In large companies we have a series of knowns. By contrast, in a startup, it’s a series of unknowns. There is a lot we don’t understand.
So one of the ways to think about what we’re doing in a Lean Startup is the business model canvas is allowing us to articulate hypotheses. But just like scientists, when you have a hypotheses, that is you’re guessing something might happen, you want to actually design experiments to test those hypotheses. Gee, I think if I, you know, have this offer, 49 percent are going to convert on my website. Or if I make these product features, customers will want to grab it out of my hand when I just generally describe the product. These are experiments you’re going to be running.

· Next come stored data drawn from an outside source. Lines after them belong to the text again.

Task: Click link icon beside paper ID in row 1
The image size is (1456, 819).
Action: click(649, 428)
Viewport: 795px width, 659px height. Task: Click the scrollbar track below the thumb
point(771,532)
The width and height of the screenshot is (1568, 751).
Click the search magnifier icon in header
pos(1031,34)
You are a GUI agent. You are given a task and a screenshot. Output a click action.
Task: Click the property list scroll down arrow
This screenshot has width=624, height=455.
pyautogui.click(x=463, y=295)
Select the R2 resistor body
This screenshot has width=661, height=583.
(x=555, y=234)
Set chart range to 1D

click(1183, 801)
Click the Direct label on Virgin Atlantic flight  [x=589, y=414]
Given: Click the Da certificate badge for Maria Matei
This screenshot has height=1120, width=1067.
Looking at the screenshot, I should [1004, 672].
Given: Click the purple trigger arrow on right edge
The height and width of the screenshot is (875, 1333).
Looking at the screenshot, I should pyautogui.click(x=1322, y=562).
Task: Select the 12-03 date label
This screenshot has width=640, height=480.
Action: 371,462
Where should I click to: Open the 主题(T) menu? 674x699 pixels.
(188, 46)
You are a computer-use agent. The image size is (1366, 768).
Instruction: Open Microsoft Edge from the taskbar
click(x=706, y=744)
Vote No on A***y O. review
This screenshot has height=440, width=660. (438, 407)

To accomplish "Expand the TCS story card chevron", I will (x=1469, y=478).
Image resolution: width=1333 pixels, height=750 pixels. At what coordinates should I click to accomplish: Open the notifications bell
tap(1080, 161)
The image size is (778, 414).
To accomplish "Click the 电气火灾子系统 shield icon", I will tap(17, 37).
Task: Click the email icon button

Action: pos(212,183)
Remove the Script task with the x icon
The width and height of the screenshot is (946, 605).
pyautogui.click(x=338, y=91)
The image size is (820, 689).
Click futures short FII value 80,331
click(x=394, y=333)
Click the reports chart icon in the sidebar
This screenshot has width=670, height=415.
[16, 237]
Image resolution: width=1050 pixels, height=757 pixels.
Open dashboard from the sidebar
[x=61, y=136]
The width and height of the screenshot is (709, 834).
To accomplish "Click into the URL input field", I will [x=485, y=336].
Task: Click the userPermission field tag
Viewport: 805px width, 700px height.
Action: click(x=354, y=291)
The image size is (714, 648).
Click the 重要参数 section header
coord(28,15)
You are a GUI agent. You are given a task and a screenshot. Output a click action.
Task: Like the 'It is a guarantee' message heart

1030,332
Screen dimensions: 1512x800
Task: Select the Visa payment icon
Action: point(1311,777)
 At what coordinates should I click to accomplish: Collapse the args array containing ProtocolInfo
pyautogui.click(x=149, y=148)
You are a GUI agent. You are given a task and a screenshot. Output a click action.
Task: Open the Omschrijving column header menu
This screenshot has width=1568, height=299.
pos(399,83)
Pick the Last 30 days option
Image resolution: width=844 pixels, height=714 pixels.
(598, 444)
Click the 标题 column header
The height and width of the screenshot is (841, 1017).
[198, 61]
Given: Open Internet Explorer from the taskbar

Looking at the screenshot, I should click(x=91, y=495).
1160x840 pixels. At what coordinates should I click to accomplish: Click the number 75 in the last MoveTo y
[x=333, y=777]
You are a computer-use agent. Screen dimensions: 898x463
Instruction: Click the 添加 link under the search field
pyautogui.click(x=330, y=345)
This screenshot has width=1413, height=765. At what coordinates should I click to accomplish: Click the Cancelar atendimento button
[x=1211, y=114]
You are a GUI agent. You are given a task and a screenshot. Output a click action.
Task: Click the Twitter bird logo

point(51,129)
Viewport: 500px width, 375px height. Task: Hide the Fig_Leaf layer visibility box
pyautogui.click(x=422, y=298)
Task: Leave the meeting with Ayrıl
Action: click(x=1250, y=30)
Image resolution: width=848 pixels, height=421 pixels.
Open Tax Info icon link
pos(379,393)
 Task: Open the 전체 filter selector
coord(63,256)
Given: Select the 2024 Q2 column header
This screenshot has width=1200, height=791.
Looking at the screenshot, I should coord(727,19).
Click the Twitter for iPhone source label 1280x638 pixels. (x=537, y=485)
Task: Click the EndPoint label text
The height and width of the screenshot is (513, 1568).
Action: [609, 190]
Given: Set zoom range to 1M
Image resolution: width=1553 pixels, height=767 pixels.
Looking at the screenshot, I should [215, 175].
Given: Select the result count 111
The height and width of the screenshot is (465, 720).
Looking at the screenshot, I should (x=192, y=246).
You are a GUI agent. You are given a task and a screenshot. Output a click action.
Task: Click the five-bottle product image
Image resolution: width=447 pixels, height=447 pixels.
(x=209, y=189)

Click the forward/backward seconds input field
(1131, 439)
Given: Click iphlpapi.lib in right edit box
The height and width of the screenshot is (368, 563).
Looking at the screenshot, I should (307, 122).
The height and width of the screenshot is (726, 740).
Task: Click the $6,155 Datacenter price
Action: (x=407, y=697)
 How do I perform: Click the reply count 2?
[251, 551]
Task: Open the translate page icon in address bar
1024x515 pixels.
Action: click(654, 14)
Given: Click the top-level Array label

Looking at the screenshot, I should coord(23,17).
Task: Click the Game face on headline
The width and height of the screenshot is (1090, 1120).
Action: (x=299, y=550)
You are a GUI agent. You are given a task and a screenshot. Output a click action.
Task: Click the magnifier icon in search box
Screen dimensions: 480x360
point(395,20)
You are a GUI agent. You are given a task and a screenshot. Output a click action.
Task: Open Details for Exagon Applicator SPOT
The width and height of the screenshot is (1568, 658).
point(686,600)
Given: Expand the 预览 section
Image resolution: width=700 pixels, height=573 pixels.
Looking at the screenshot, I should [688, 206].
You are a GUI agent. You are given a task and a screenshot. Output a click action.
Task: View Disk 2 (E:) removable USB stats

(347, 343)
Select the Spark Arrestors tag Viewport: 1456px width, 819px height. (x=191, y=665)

Doing customer discovery and getting out of the building without collecting data is a real sin. What you really want to do is hypothesis, experiments, get the data, but not just add up the columns of numbers. What you’re really looking for is insight. And let me give you an example of insight. I had some students who talked to 50 customers. And they asked them, you know, would you buy this product for $9.99. They had 47 out of 50 said absolutely, what a great product. And they said, Professor Blank, can we move on to the next experiment. And of course, my question was so what did the other three people say. And they said oh, they were idiots. Well, what did they say? Well they said if we had these two other features they would pay $10,000 for it. And I went what. Well, yeah, they said this should be enterprise software, why are we spending all of our time selling it at $9.99. I said did you ask whether those three people had any more friends. Why no, we just added up the column. And what I also remind my students is this is why accountants don’t run startups. We’re not doing accounting here. We’re getting the data, but your job as scientists, you’re actually doing entrepreneurial science, is looking for the insight in that data.